**Exercise materials**
::::::::::
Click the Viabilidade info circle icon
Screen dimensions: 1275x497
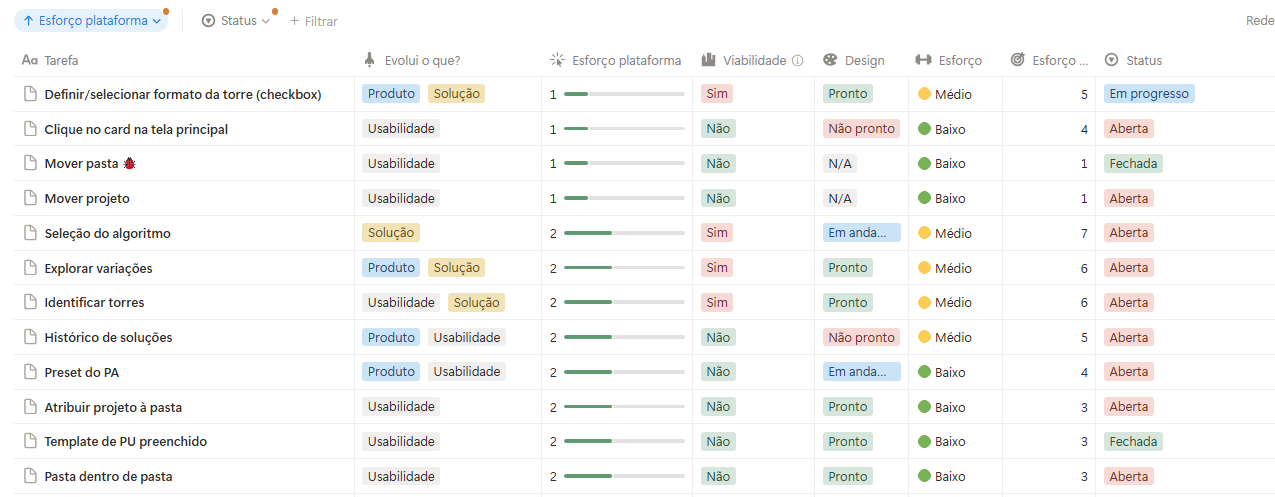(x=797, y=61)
::::::::::
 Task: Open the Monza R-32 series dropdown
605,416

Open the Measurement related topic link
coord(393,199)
::::::::::
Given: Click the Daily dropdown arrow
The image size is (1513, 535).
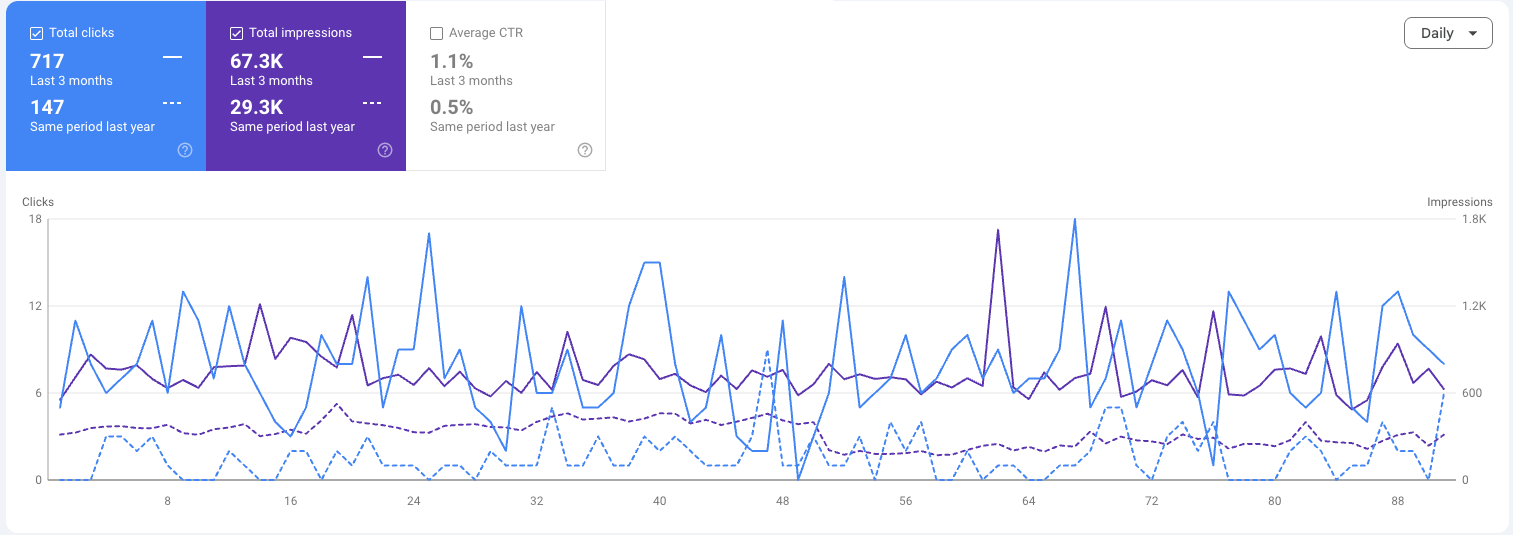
::::::::::
**Assigned task**
Each line of the entries above that contains "Click" is to be copied.

**Reply to the exercise**
Click the Viabilidade info circle icon
Given: Click the Daily dropdown arrow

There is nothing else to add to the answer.